(Work required)
Could the data below be retyped exactly, without its pictures?

+-------+

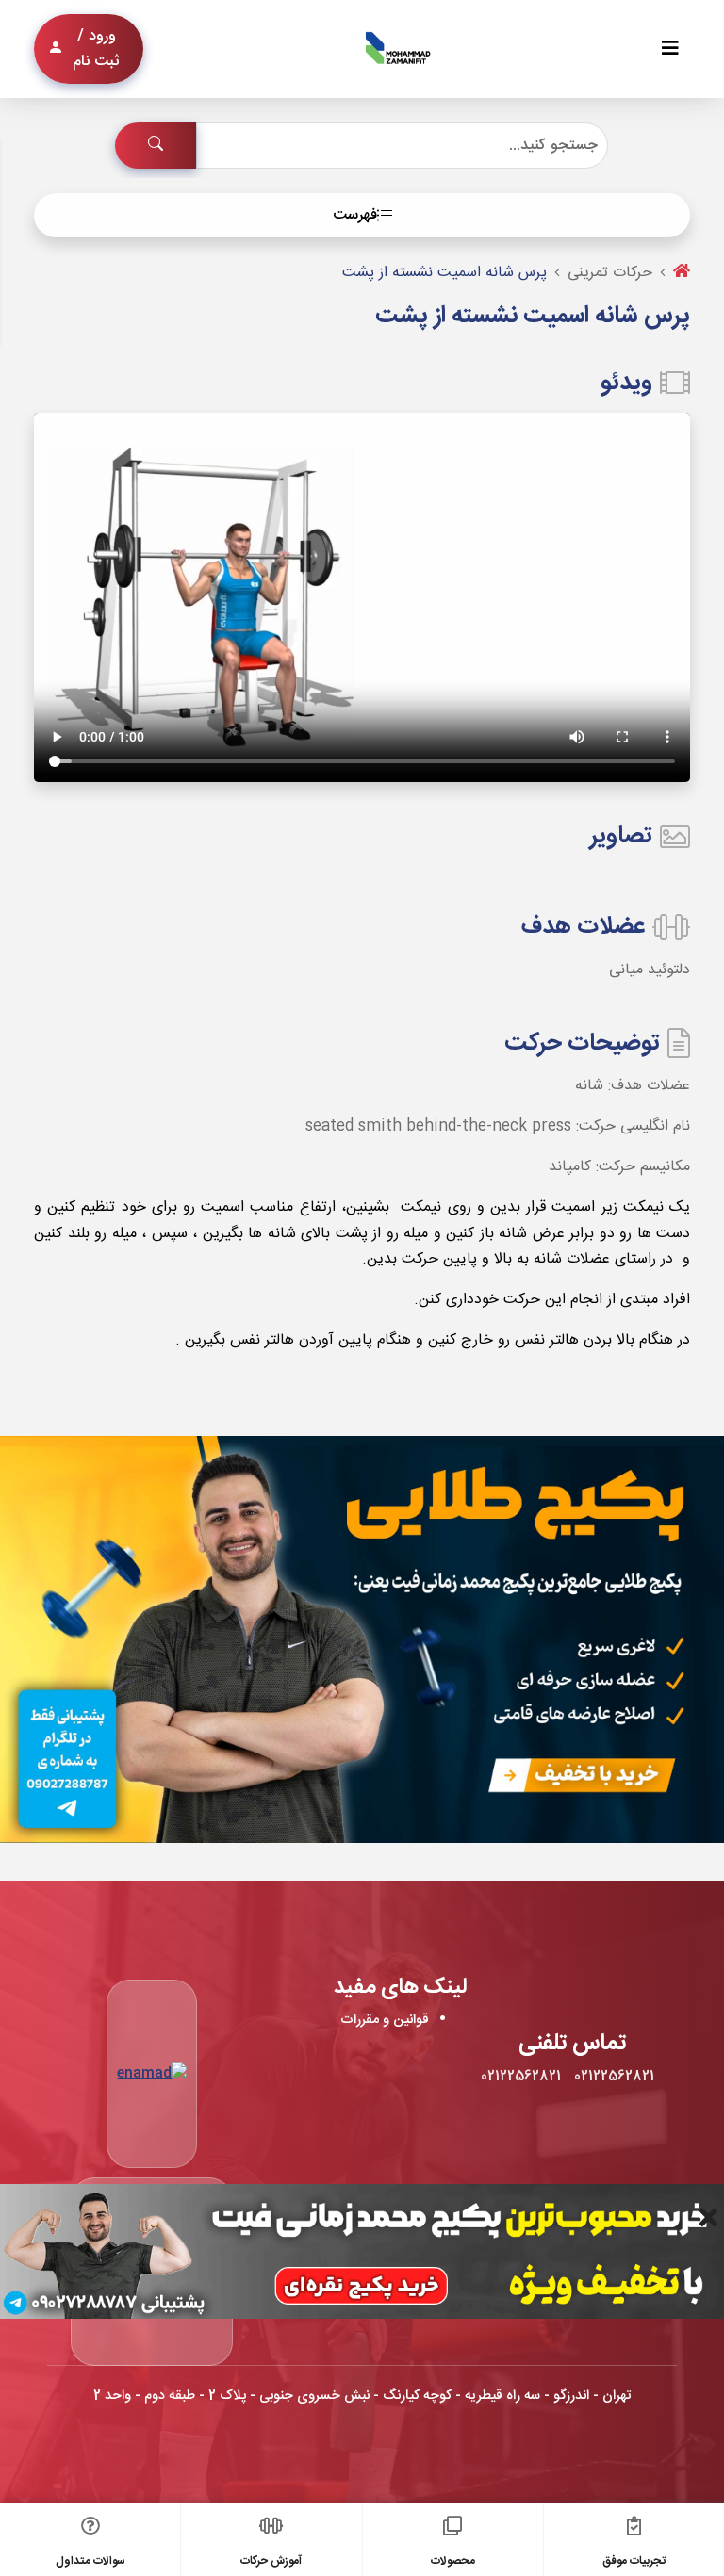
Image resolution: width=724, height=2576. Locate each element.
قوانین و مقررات (384, 2020)
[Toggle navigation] (670, 49)
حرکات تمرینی (610, 272)
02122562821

+-------+

(Output)
Image resolution: width=724, height=2576. Locate each element.
قوانین و مقررات (384, 2020)
[Toggle navigation] (670, 49)
حرکات تمرینی (610, 272)
02122562821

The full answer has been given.